На полпути к перевалу я уже почувствовал, что моя душа освободилась от мрачного безумия, в которое меня вовлекла возня с Лимюэлом. Прислонясь к дереву, я вновь испытал ощущение гнетущей отчужденности от людей, так часто охватывающее меня в потоке противоборствующих человеческих жизней и желаний, которым никогда не дано примириться.

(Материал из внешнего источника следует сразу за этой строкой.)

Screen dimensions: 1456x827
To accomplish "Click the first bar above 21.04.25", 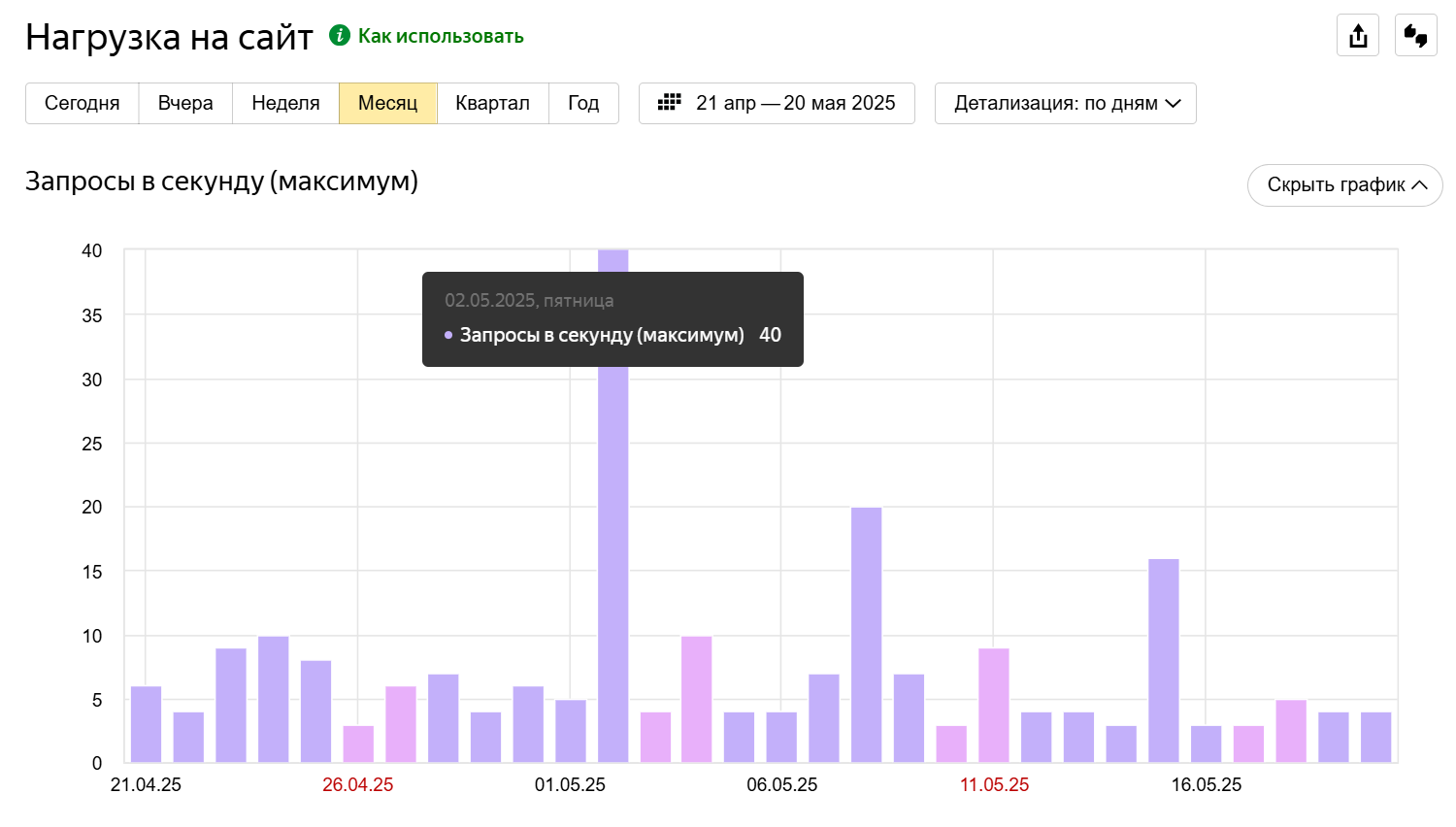I will click(x=146, y=723).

На вершине холма передо мной открылся неожиданный вид. В нескольких печах мунлийских заводов, по — видимому, только что пробили лётки, и в ночном небе над поселком вспыхнуло яркое зарево. На западном, более близком ко мне краю Мунли чернела куча шлаку; выбрасываемый из печей в раскаленном состоянии, он горел медленно, словно одержимый мрачным желанием выжечь собственную огненную печать на очаровательном горном ландшафте… Охладив свой гнев этим зрелищем, я стал смотреть вниз, на неподвижную тень лесного царства. Еще с десяток шагов — и передо мной широко развернулась плиммоновская долина. Дворец был залит огнями. Он казался еще прекраснее, чем обычно, так как благородные линии его подчеркивались золотым ожерельем окон. Я свернул направо и нашел тропинку, которая должна была привести меня вниз, к надворному фасаду Плиммон Холла.